Melindungi rumah terakhir bagi satwa kebanggaan Indonesia di Lampung.

Mengenal Indra: Badak Sumatera Kelima yang Lahir di SRS Taman Nasional Way Kambas

Hari ini merupakan momen yang sangat spesial di Suaka Rhino Sumatera (SRS) Taman Nasional Way Kambas (TNWK). Tepat pada tanggal 25 November 2025, seekor badak Sumatera bernama Indra merayakan ulang tahunnya yang kedua. Indra merupakan anak pertama dari pasangan Ibu Delilah dan Ayah Harapan, sekaligus menjadi badak kelima yang berhasil lahir di fasilitas konservasi SRS TNWK sejak pertama kali didirikan. Perayaan ini tidak hanya menjadi simbol keberhasilan reproduksi, tetapi juga harapan baru bagi kelestarian spesies yang sangat terancam punah ini.

Kelahiran Indra pada tahun 2023 silam tercatat sebagai peristiwa yang unik dan tak terduga. Berbeda dengan kelahiran badak lainnya yang biasanya dipantau ketat oleh tim medis saat mendekati Hari Perkiraan Lahir (HPL), Ibu Delilah ternyata melahirkan Indra lebih awal dari perkiraan. Akibatnya, saat detik-detik kelahiran terjadi, tidak ada tim manusia yang melihat atau merekamnya secara langsung; hanya ada sang induk dan bayinya di tengah rimbunnya hutan. Mas Edi Parwito, atau yang akrab disapa Mas Parlan, merupakan keeper yang pertama kali menemukan Indra sudah berada di alam setelah dilahirkan.
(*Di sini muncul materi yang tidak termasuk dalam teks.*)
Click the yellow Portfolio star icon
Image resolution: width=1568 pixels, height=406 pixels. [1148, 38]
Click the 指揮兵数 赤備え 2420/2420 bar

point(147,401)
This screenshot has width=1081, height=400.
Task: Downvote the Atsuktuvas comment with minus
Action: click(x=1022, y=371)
Selain proses kelahirannya yang mengejutkan, masa kehamilan Indra juga menjadi catatan penting bagi ilmu pengetahuan. Jika rata-rata badak Sumatera mengandung selama 15 hingga 16 bulan, Indra tercatat berada di dalam kandungan selama 461 hari. Durasi ini tergolong lebih singkat dibandingkan dengan kerabatnya yang lain, seperti Ayah Harapan (479 hari), Ibu Delilah (477 hari), bahkan Paman Andatu (470 hari). Data-data ini dikumpulkan oleh para peneliti sebagai bagian dari proses pembelajaran panjang mengenai perilaku reproduksi badak Sumatera yang dimulai sejak kelahiran Opa Andalas di Cincinnati Zoo, USA pada tahun 2001.

Kini, di usianya yang menginjak dua tahun, Indra tumbuh menjadi badak yang sehat dan mulai menunjukkan kemandirian. Meskipun lahir di lingkungan suaka, para dokter dan keeper tetap memastikan bahwa Indra dan badak-badak lainnya dapat mengekspresikan perilaku alami mereka sebagaimana di hutan liar. Indra telah belajar banyak hal dari Ibu Delilah, mulai dari menjelajah rimbunnya hutan, mencari sumber makanan alami, hingga aktivitas favoritnya yaitu berkubang di dalam lumpur. Keberhasilan Indra tumbuh besar menjadi bukti nyata dedikasi tim konservasi dalam menjaga masa depan badak Sumatera di Indonesia.